The Supreme Court’s radical departure from the law and basic principles of constitutional governance in last Friday’s abominable decision,Learning Resources, Inc. v. Trump, marked an affront to the judiciary and a setback for the administration.

For an institution mired in a crisis of legitimacy, a court that has drifted far afield of the Constitution’s original text and intended meaning by its designers over a decades-long peregrination, the High Court did itself no great service by intruding into a domain that the Constitution never intended.

Executive and legislative power is clear and straightforward. Article I of the Constitution equips the Congress with the power of the purse.

This includes tax and spending powers, as well as the ability to appropriate funding to the various government agencies.

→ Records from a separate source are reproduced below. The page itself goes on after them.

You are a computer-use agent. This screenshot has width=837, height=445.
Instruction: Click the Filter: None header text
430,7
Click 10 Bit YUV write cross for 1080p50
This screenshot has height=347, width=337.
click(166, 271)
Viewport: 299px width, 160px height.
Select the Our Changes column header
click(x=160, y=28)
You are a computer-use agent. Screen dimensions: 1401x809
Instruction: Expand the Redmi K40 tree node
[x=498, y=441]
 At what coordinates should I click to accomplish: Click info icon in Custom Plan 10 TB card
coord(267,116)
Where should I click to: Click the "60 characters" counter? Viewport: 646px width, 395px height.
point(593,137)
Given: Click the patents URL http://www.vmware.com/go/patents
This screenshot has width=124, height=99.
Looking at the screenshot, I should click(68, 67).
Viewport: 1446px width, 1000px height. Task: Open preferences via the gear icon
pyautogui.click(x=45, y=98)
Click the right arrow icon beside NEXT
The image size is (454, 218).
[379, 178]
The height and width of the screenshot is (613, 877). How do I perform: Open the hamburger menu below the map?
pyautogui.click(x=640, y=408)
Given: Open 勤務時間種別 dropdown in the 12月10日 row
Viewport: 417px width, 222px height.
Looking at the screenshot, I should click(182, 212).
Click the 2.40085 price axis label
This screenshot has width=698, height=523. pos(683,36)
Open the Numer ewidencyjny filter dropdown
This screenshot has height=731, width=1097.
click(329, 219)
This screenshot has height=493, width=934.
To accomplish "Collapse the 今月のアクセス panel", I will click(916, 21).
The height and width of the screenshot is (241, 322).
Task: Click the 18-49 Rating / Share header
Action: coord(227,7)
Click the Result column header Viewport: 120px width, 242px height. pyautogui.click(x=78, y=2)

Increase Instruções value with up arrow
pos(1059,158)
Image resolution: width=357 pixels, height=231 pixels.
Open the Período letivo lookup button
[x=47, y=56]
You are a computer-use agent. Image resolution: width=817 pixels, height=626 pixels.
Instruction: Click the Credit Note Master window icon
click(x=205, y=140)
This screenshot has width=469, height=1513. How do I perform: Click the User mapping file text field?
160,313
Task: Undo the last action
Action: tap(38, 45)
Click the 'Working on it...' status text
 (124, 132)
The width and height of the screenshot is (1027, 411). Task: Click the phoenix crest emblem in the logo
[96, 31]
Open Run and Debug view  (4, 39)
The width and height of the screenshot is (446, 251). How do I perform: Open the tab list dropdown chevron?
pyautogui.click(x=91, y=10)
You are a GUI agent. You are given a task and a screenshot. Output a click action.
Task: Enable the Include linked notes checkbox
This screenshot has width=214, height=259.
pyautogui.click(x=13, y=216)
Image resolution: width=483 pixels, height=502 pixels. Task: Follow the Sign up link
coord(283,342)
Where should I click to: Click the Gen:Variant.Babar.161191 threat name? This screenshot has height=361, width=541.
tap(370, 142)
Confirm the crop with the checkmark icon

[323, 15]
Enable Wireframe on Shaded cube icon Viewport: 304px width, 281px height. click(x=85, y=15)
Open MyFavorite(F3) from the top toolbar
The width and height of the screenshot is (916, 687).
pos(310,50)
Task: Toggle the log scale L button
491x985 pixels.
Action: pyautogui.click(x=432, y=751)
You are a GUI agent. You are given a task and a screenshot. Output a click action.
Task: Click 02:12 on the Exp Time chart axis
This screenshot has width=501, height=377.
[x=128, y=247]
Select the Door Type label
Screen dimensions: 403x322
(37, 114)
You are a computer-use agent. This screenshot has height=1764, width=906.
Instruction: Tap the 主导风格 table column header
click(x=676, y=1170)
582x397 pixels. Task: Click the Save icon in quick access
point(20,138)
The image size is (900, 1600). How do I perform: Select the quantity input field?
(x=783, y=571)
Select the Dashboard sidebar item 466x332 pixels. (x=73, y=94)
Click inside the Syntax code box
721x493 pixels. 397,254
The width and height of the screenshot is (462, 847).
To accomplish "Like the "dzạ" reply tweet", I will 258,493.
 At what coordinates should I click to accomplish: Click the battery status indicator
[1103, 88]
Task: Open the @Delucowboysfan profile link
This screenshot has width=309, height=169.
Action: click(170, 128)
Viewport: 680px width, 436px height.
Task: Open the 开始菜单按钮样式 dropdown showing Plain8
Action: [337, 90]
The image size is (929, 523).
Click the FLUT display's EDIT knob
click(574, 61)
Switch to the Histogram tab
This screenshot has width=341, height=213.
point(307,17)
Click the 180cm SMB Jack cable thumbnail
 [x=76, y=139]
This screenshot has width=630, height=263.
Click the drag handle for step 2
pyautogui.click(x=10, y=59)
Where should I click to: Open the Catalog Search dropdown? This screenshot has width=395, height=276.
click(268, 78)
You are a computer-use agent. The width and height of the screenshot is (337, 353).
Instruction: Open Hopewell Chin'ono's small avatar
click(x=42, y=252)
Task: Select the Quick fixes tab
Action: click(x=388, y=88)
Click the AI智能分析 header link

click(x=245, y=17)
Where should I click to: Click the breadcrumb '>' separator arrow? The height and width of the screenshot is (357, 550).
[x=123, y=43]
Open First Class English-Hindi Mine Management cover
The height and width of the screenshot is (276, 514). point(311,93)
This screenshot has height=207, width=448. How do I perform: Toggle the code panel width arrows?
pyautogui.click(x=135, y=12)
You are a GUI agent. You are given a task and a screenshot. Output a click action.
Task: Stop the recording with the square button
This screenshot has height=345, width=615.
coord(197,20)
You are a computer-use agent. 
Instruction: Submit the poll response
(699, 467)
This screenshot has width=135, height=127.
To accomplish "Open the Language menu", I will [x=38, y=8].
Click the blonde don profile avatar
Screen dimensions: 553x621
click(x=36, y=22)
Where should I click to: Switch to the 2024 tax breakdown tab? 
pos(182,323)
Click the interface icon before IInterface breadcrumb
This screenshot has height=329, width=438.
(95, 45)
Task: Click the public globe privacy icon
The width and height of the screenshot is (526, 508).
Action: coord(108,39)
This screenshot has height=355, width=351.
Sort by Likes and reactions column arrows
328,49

Under Article II, the executive, or chief magistrate, has a whole separate slate of powers dealing with the enforcement of laws and regulations.

Foremost among executive power, however, is the ability to wage war and engage in international diplomacy.

Under this umbrella includes the numerous interests to national security.

Whether a foreign power poses a threat to the homeland, either directly through military intervention and war or indirectly through toxic policies, from drug smuggling to economic tampering, the executive is tasked with mitigating that threat, and doing so largely unencumbered by the other two branches of government.

The tariff power is unique in that it resembles traditional tax and spending powers to the extent that it fills government coffers with duties imposed on foreign imports.

However, its use, both traditionally and in practice, is fundamentally distinct from ordinary taxation.